The Making of Prizmo 5

Ten years after the initial introduction of Prizmo on the Mac, that came with the innovative idea, at the time, of using a digital camera as a document scanner, we are updating Prizmo on iOS. We’ve been busy with Prizmo 5 for over two years and we’re proud to finally release it.

Prizmo (App Store link, intro video, website) lets you scan documents on iPhone or iPad using the built-in camera or by loading input files, and then create PDFs with embedded text, read the recognized text aloud, or process business cards. Documents with text are OCRed (text is recognized) and the generated PDFs are searchable by contents.

Our hope along the way has been to offer the best document scanning experience on iPhone and iPad. Prizmo 5 for iOS is an entirely new app with a new user interface, improved foundations, and with many features that we’ve brought back from Prizmo Go after some successful experiments. We are so excited to finally be able to share this with our users, and we hope you’ll like it as well.

Version Highlights

Here’s a quick recap of the most important new features:

Focus on speed: in just 3 taps, have your document scanned, cleaned up, cropped, and text-recognized to a multi-page PDF right into the cloud
New best-in-class machine learning OCR options: reliable & accurate on-device OCR, and high-performance cloud-based OCR (same as Prizmo Go), including handwriting
New shooting experience: detection & tracking, CoreML analysis, result preview, VoiceOver feedback
New & much improved document editing workflow
New background processing (OCR + PDF generation) and Auto Upload for PDFs
Smart actions based on document contents (phone numbers, locations, etc.)
Much improved Text Reader with text-to-speech
New Messages extensions to scan & send a document without leaving the conversation
And so much more

Simple or Capable App?

A design philosophy that we’ve followed all along has never been to avoid complexity and complex problems because simple solutions for sure can’t handle all cases. Nor was it to expose complexity up front. Instead, what we’ve tried hard to achieve is progressive complexity, that is, the most common cases should be handled simply, intuitively, with no compromise, and the less common cases, often the more complex ones, should get specific attention and options for when it’s needed. It is also good news business-wise as very often only the most common cases are well handled by the big names, this gives us room to explore.

Prizmo is a great example of this philosophy: internally it is the most complex app we’ve been working on, capable of so many kinds of manipulations, yet it proposes a fast path like we state on its main description: just 3 taps and you get your multi-page, cleaned up searchable PDF available in the cloud on all your devices. That is, one tap to initiate camera & autoshoot documents, one tap to terminate shooting, and one tap to close the document and go back to the app’s main screen.

What happens behind the scenes is this: on the first tap, camera restarts with its last cleanup mode, page size, and OCR language pre-configured. As soon as documents are presented in front of the camera, they will be shot after the “don’t move” progress bar completes. The user can dismiss an ongoing capture just by moving the device away (motion = cancel), or he can pause capture altogether by maintaining the device in oblique fashion (obliqueness = pause). When the user hits “Done” (second tap), the document is opened, with all pre-configured settings applied. When the document is closed (third tap), background OCR and PDF generation takes over, and after a few seconds, the cleaned and searchable PDF is sent to the cloud that has been pre-configured as well.

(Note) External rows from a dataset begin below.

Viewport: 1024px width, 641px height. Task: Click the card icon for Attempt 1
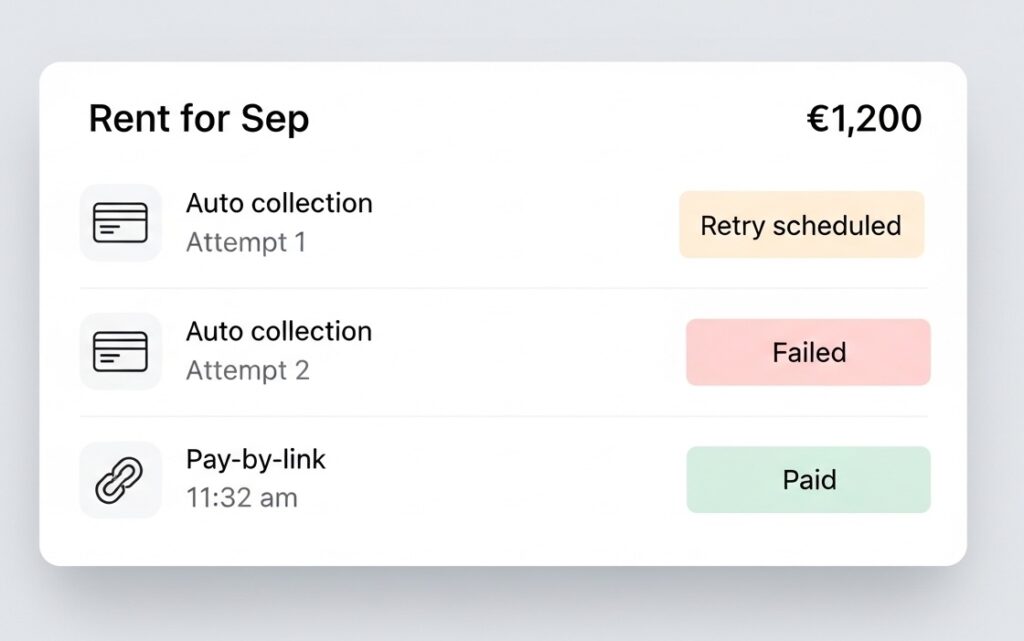click(120, 223)
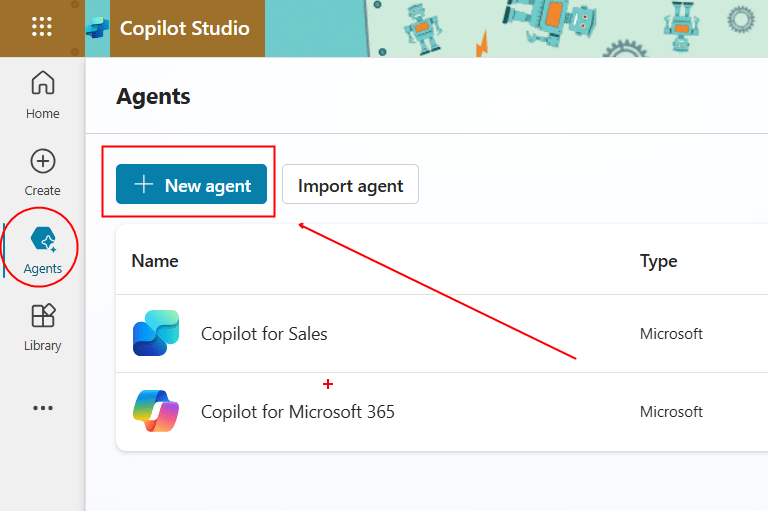Expand the sidebar more options ellipsis
Screen dimensions: 768x511
(43, 408)
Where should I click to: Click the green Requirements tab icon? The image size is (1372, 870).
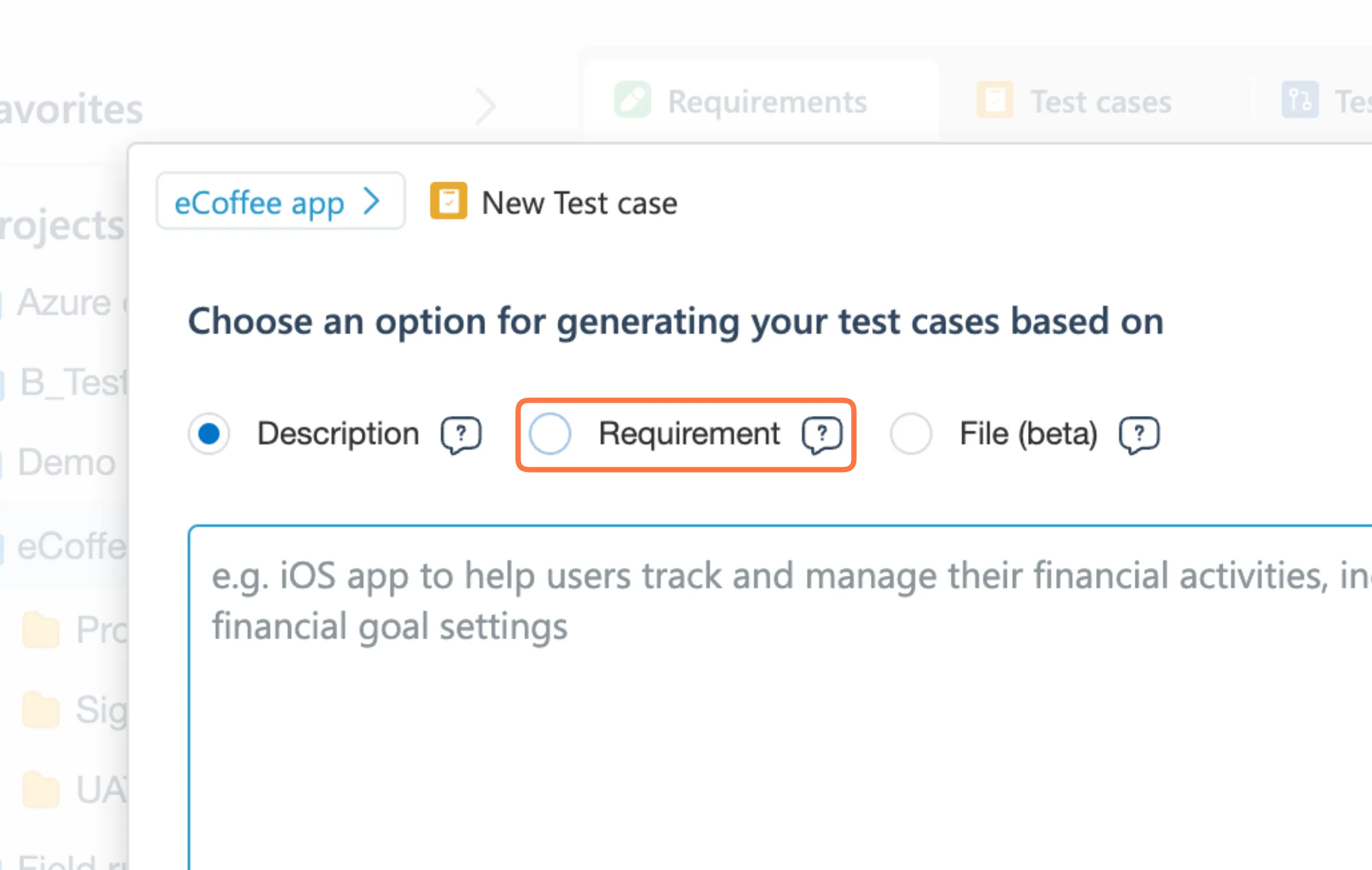(x=633, y=100)

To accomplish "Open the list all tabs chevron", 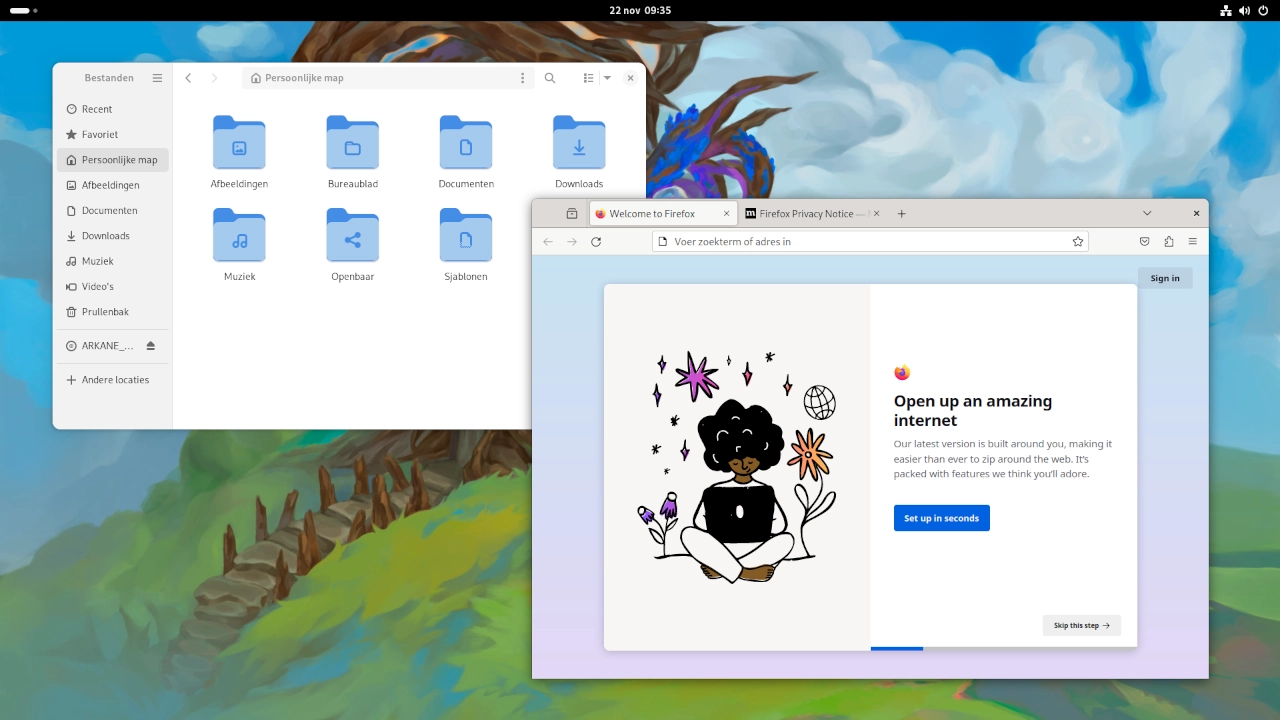I will click(1147, 214).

What is interesting though is that in any of these steps, you can dig in to override some settings like OCR language, cleanup mode, or export to a specific format like Microsoft Word DOCX instead of PDF. Or even automate the whole app from the outside.

New Capture Workflow

3 taps to capture, process, and upload PDF.

The overall workflow has been streamlined and simplified through a completely new user interface. Most options are chosen (and preserved for next use) at the time of capture, to avoid unnecessary downstream manipulations. Shots can be validated as they are being made, and you can immediately retake the picture if needed.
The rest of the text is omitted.